**EXTRACTED ENTRIES**

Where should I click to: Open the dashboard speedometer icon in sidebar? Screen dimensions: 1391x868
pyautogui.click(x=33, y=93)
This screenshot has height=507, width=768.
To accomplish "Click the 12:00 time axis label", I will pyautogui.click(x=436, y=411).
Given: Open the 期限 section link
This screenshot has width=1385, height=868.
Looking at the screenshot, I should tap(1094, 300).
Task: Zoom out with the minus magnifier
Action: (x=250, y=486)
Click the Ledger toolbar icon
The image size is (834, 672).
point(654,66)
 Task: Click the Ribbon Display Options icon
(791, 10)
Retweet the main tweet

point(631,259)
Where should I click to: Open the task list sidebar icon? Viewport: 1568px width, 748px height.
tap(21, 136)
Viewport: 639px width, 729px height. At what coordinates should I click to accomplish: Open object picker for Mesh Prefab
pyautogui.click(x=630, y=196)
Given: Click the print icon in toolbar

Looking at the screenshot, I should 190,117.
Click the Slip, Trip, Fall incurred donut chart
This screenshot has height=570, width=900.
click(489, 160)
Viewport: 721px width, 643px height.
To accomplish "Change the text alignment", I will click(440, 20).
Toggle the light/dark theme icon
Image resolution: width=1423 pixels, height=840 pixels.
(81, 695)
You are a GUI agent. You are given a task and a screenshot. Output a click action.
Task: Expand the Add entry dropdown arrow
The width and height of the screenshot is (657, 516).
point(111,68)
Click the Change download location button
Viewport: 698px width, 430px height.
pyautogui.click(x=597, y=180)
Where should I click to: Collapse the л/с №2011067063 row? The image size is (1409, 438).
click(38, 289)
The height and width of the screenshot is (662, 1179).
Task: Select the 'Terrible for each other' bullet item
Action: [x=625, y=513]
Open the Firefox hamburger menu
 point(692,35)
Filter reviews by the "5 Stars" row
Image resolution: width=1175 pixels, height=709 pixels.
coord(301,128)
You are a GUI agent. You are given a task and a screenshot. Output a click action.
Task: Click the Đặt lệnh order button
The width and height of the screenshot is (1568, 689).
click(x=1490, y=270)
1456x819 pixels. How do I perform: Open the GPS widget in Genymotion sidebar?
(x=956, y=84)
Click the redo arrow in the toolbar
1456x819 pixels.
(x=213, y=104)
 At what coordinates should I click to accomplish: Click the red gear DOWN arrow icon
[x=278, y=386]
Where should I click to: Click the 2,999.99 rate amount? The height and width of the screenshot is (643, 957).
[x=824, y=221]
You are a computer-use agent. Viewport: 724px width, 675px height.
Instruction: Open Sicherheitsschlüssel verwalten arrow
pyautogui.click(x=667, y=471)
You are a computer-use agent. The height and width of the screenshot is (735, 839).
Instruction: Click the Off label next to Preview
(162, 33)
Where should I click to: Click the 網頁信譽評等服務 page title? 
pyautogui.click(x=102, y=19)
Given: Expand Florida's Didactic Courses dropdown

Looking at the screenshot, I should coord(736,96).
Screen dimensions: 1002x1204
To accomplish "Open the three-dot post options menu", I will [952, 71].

**GOAL**
Edit the material above so that every "sidebar" becomes "side panel", leaving all other text unchanged.

**SOLUTION TO THIS TASK**
Where should I click to: Open the dashboard speedometer icon in side panel? Screen dimensions: 1391x868
pyautogui.click(x=33, y=93)
This screenshot has height=507, width=768.
To accomplish "Click the 12:00 time axis label", I will pyautogui.click(x=436, y=411).
Given: Open the 期限 section link
This screenshot has width=1385, height=868.
Looking at the screenshot, I should tap(1094, 300).
Task: Zoom out with the minus magnifier
Action: (x=250, y=486)
Click the Ledger toolbar icon
The image size is (834, 672).
point(654,66)
 Task: Click the Ribbon Display Options icon
(791, 10)
Retweet the main tweet

point(631,259)
Where should I click to: Open the task list side panel icon? Viewport: 1568px width, 748px height.
tap(21, 136)
Viewport: 639px width, 729px height. At what coordinates should I click to accomplish: Open object picker for Mesh Prefab
pyautogui.click(x=630, y=196)
Given: Click the print icon in toolbar

Looking at the screenshot, I should 190,117.
Click the Slip, Trip, Fall incurred donut chart
This screenshot has height=570, width=900.
click(489, 160)
Viewport: 721px width, 643px height.
To accomplish "Change the text alignment", I will click(440, 20).
Toggle the light/dark theme icon
Image resolution: width=1423 pixels, height=840 pixels.
(81, 695)
You are a GUI agent. You are given a task and a screenshot. Output a click action.
Task: Expand the Add entry dropdown arrow
The width and height of the screenshot is (657, 516).
point(111,68)
Click the Change download location button
Viewport: 698px width, 430px height.
pyautogui.click(x=597, y=180)
Where should I click to: Collapse the л/с №2011067063 row? The image size is (1409, 438).
click(38, 289)
The height and width of the screenshot is (662, 1179).
Task: Select the 'Terrible for each other' bullet item
Action: [x=625, y=513]
Open the Firefox hamburger menu
 point(692,35)
Filter reviews by the "5 Stars" row
Image resolution: width=1175 pixels, height=709 pixels.
coord(301,128)
You are a GUI agent. You are given a task and a screenshot. Output a click action.
Task: Click the Đặt lệnh order button
The width and height of the screenshot is (1568, 689).
click(x=1490, y=270)
1456x819 pixels. How do I perform: Open the GPS widget in Genymotion side panel?
(x=956, y=84)
Click the redo arrow in the toolbar
1456x819 pixels.
(x=213, y=104)
 At what coordinates should I click to accomplish: Click the red gear DOWN arrow icon
[x=278, y=386]
Where should I click to: Click the 2,999.99 rate amount? The height and width of the screenshot is (643, 957).
[x=824, y=221]
You are a computer-use agent. Viewport: 724px width, 675px height.
Instruction: Open Sicherheitsschlüssel verwalten arrow
pyautogui.click(x=667, y=471)
You are a computer-use agent. The height and width of the screenshot is (735, 839).
Instruction: Click the Off label next to Preview
(162, 33)
Where should I click to: Click the 網頁信譽評等服務 page title? 
pyautogui.click(x=102, y=19)
Given: Expand Florida's Didactic Courses dropdown

Looking at the screenshot, I should coord(736,96).
Screen dimensions: 1002x1204
To accomplish "Open the three-dot post options menu", I will [952, 71].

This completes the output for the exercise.